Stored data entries
'''

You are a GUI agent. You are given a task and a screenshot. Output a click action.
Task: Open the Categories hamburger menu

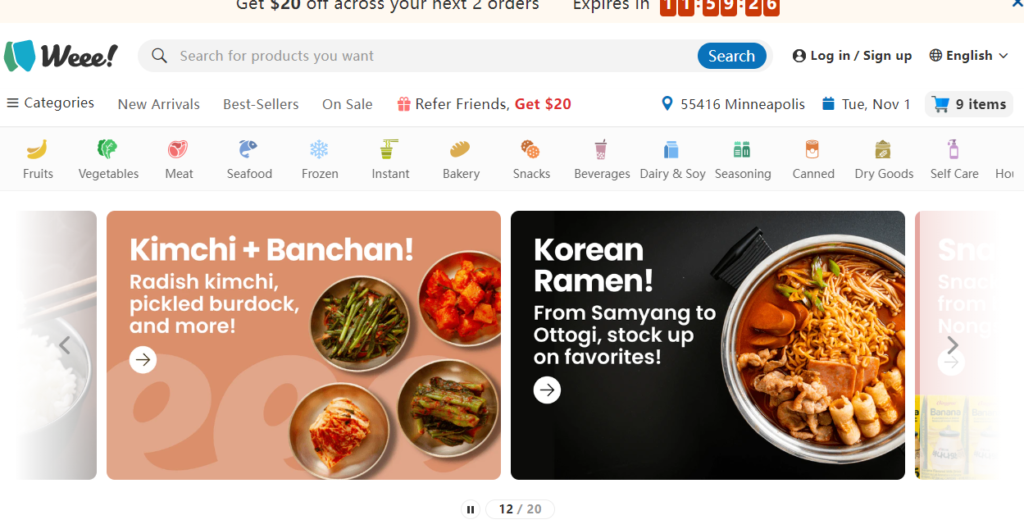pyautogui.click(x=50, y=103)
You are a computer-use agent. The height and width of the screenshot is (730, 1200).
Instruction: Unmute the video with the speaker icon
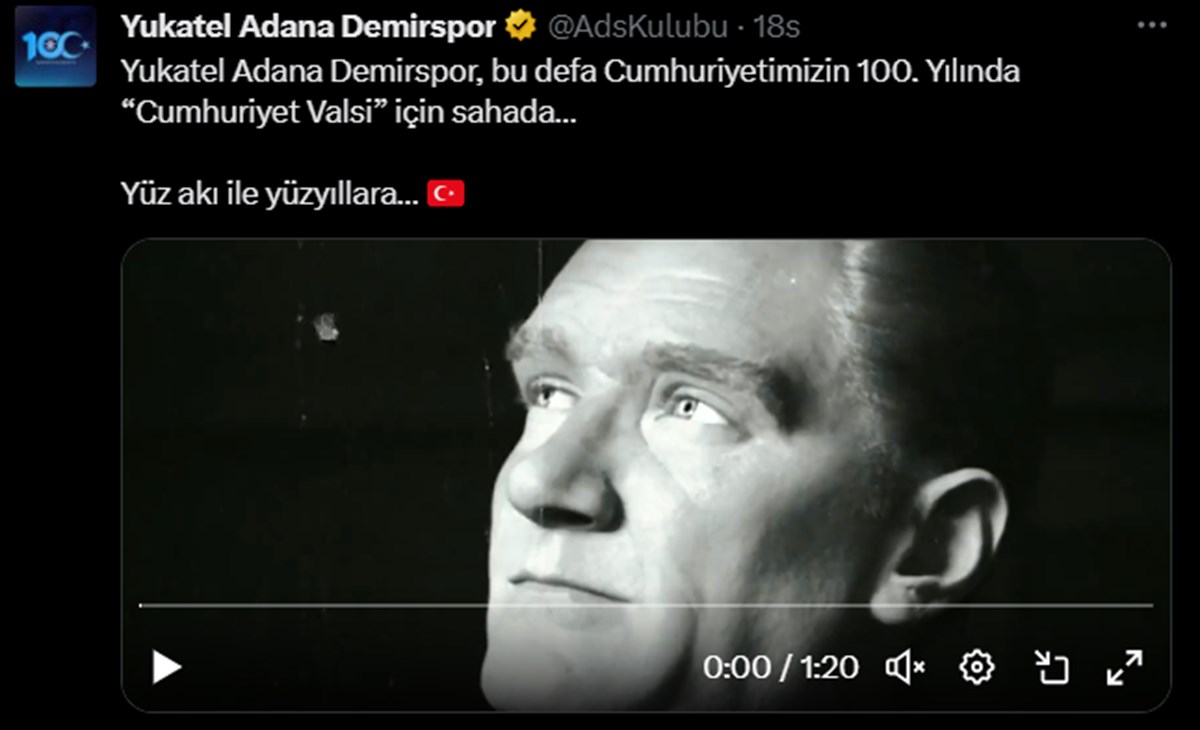click(905, 667)
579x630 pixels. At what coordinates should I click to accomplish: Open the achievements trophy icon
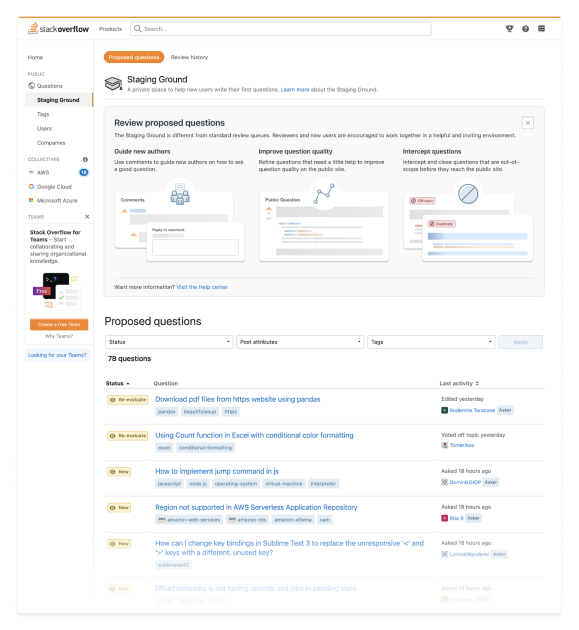(x=509, y=29)
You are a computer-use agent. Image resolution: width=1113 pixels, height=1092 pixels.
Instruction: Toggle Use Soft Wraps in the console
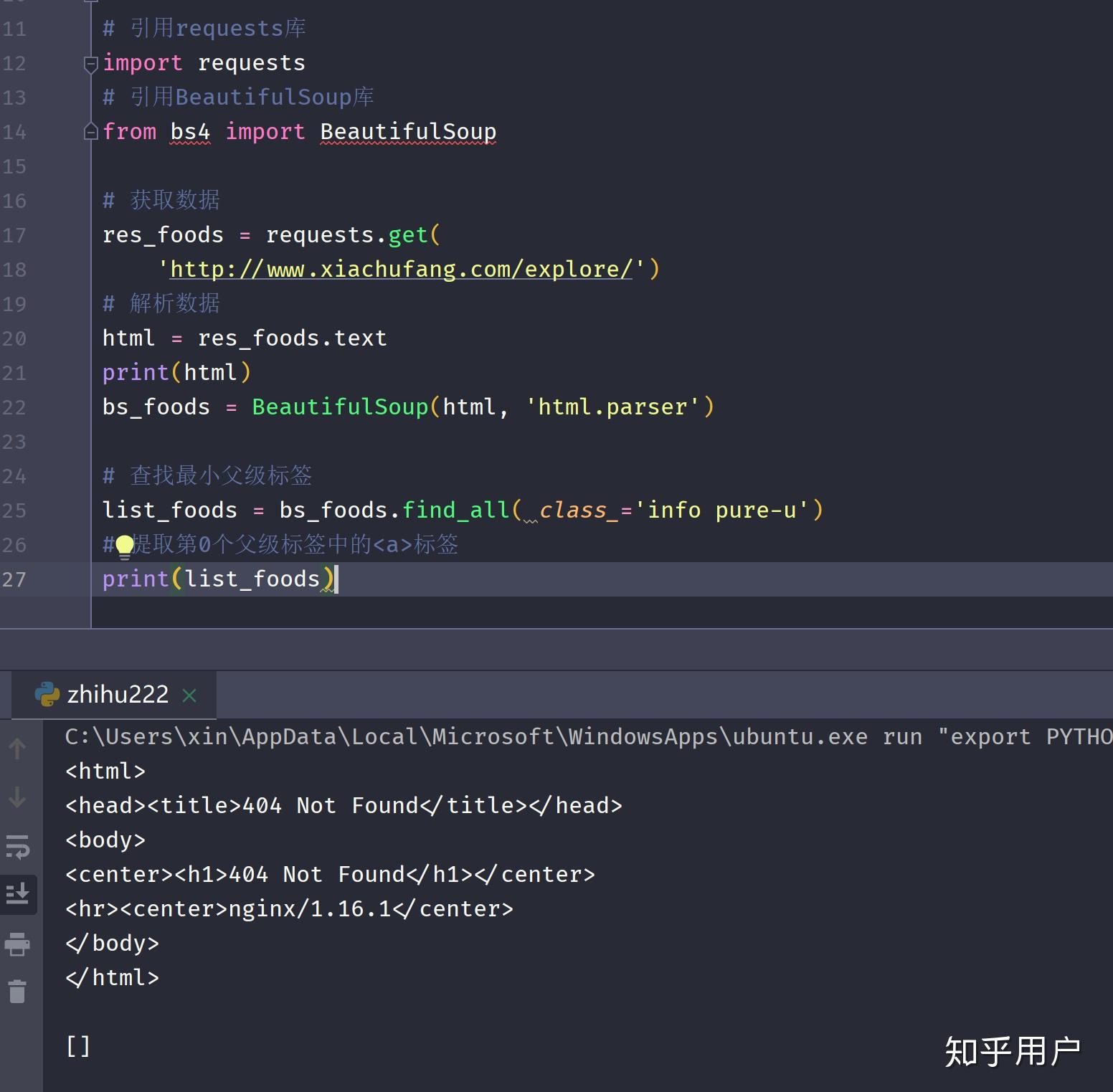tap(17, 847)
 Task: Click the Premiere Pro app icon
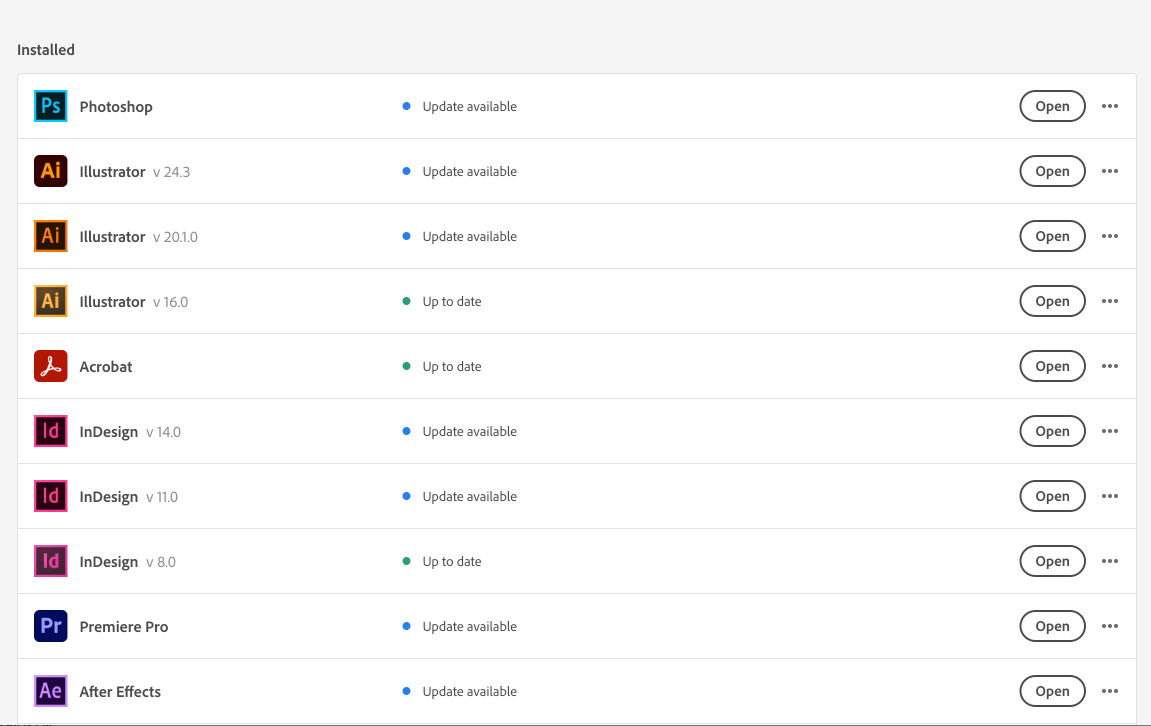(50, 626)
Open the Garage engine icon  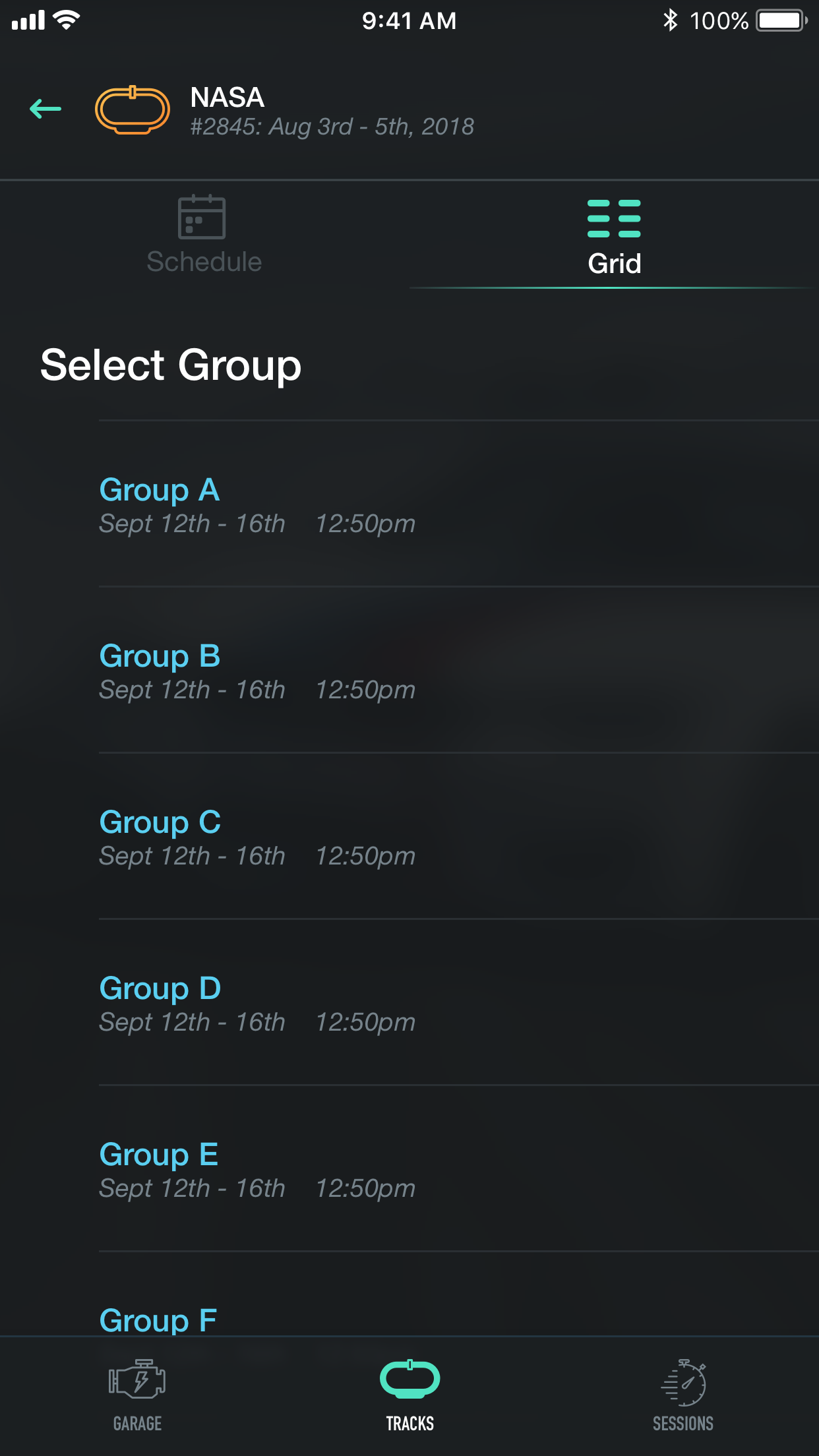tap(137, 1380)
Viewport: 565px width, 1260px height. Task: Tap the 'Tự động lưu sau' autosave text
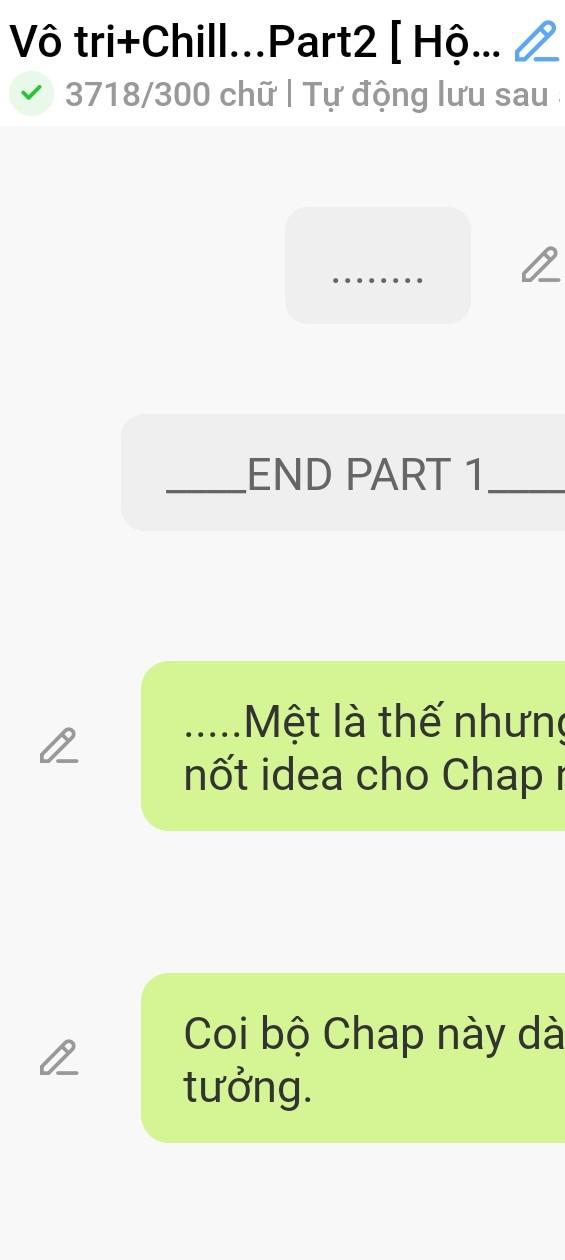pos(425,95)
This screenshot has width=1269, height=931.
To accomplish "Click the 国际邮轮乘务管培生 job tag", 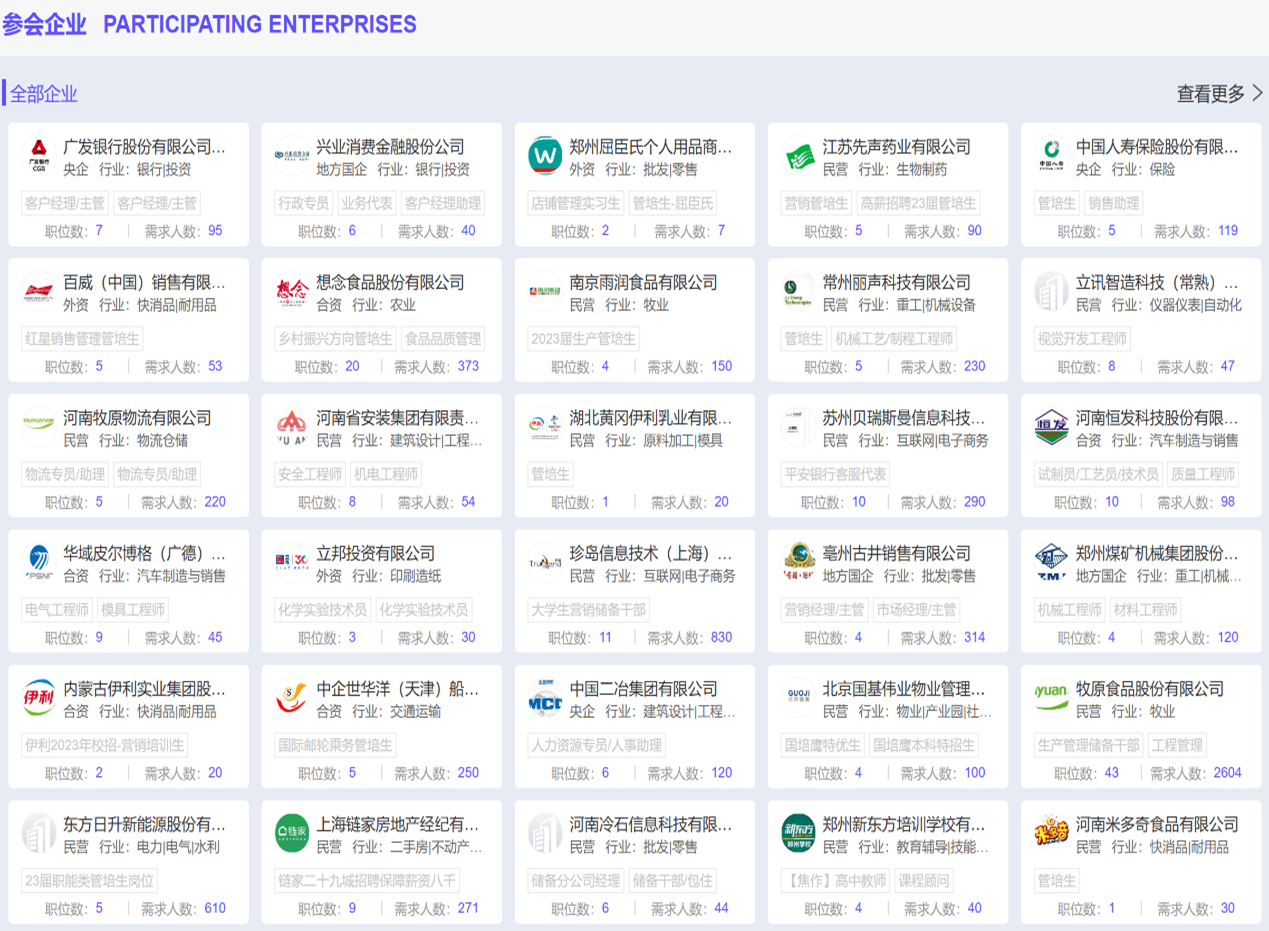I will 335,745.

'''

Return every line in the records that includes the string "computer".

You are a computer-use agent. The height and width of the screenshot is (730, 1200).
You are a computer-use agent. Image resolution: width=1113 pixels, height=1092 pixels.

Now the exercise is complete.